The reader may find it a bit difficult to empathize with Amelie, particularly when she kowtows to a culture that demands, by its own admission, foreign adherence to its whims when its own people are not expected to reciprocate in any kind. When Amelie apologizes to Fubuki, the pseudo-nemesis of the story's protagonist, for committing "grave mistakes" that should have otherwise been excused or overlooked, I actually cringed. It was not until the final page that I felt I had a good grip on the author's intent in those passages.

Nothomb is an exquisite author, but I can only say this because of the magnificent translation provided by Adriana Hunter. Hunter gives us a sympathetic reading of Nothomb's nuances and intentions, and allows the reader to fill in the verbal gaps from the original French version.

This is a highly respectable (and very short) work, and well worthy of even the most cautious reader's eye.

Rating: 5 stars
Summary: Tarnished picture.
Review: This autobiographical novel gives us a very tarnished picture of the once so highly admired Japanese business culture and even of Japanese life in general.
In the course of one year Amélie Nothomb makes it from junior clerk to toilet cleanser. Why? By taking initiatives.
She gives us an impressive (very bleak) portrait of life in a Japanese business office: fear for colleagues, fear to lose a job or to miss a promotion, trembling before the hierarchy, bitter commpetition between the employees, suspicion and spying on everybody.
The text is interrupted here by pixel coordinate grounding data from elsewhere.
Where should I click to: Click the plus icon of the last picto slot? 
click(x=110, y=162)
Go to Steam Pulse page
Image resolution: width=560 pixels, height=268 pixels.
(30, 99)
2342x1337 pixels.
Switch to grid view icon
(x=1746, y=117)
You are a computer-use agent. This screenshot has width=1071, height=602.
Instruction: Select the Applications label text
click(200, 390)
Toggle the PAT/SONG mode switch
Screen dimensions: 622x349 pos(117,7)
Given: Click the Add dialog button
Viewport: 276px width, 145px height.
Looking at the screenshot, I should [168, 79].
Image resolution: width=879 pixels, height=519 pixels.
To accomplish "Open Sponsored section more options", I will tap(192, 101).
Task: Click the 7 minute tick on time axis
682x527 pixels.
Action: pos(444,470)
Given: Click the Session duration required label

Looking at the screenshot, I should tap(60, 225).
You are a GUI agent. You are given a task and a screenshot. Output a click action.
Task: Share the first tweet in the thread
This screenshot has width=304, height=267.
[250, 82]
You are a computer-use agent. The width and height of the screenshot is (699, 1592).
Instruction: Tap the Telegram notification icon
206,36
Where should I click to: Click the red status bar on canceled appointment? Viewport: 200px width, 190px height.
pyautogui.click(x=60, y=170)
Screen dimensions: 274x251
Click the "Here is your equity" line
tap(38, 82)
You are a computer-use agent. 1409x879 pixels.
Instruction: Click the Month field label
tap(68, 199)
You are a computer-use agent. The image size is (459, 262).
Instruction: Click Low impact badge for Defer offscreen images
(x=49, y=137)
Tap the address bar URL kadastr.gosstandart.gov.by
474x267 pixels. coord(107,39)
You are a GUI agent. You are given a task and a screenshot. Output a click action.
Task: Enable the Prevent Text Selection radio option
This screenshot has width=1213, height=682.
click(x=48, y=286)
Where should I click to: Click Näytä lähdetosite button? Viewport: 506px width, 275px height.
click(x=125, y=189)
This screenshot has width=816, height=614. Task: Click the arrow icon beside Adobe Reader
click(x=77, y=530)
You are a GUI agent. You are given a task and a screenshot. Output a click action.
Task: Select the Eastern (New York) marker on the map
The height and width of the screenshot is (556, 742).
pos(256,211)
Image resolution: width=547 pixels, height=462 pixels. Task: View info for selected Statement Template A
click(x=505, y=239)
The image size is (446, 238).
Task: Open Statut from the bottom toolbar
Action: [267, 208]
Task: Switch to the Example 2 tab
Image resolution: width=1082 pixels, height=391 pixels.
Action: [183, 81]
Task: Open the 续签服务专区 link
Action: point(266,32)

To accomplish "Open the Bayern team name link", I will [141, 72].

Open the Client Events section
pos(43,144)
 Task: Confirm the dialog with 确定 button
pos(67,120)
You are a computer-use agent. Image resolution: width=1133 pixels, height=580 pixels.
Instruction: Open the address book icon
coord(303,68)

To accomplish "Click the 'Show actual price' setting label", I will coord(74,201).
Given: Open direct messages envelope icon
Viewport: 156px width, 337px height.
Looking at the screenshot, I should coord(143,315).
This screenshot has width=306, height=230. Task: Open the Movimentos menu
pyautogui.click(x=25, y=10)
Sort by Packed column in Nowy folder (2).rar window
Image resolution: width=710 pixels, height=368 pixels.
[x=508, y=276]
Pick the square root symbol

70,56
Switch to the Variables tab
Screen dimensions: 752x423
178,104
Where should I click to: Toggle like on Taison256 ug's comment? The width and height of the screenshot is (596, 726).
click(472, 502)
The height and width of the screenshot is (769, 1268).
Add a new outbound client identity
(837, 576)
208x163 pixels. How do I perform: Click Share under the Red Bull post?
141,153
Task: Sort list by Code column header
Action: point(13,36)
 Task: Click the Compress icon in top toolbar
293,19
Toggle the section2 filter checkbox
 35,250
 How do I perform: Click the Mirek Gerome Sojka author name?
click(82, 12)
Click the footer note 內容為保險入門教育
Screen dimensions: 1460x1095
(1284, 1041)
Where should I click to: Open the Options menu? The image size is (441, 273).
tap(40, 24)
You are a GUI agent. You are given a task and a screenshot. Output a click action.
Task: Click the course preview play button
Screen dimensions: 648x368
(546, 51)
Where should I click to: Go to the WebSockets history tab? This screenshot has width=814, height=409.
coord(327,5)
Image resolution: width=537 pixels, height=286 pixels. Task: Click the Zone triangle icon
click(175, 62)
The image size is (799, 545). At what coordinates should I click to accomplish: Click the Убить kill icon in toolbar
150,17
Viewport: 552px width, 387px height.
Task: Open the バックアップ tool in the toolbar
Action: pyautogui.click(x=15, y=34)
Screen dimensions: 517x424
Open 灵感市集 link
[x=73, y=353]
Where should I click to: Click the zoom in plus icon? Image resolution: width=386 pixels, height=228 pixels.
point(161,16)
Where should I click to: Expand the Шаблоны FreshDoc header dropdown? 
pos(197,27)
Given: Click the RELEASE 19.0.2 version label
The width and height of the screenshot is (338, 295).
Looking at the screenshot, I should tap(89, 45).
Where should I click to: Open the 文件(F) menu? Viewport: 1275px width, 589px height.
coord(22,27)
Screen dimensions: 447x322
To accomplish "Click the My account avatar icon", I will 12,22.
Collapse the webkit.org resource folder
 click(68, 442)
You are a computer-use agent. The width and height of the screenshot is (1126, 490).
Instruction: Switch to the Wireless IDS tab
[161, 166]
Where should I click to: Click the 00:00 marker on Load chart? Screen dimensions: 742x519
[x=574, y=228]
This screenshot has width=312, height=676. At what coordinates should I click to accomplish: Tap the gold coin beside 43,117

As a matter of fact, the exact climate to stop all progress.
What are the employees waiting for after this terrible office hours: compulsive evening out with colleagues(?), hours in an overcrowded subway and finally an exhausted housewive. To quote another famous author: the air-conditioned nightmare.
She gives us an incisive picture of the condition of Japanese women: the author admires them because they don't commit suicide.
A compelling and eye-opening read.
For other impressive books on Japanese culture I recommend the works of Ian Buruma, and for the condition of Japanese women: Harriet Sergeant 'The old sow in the back room'.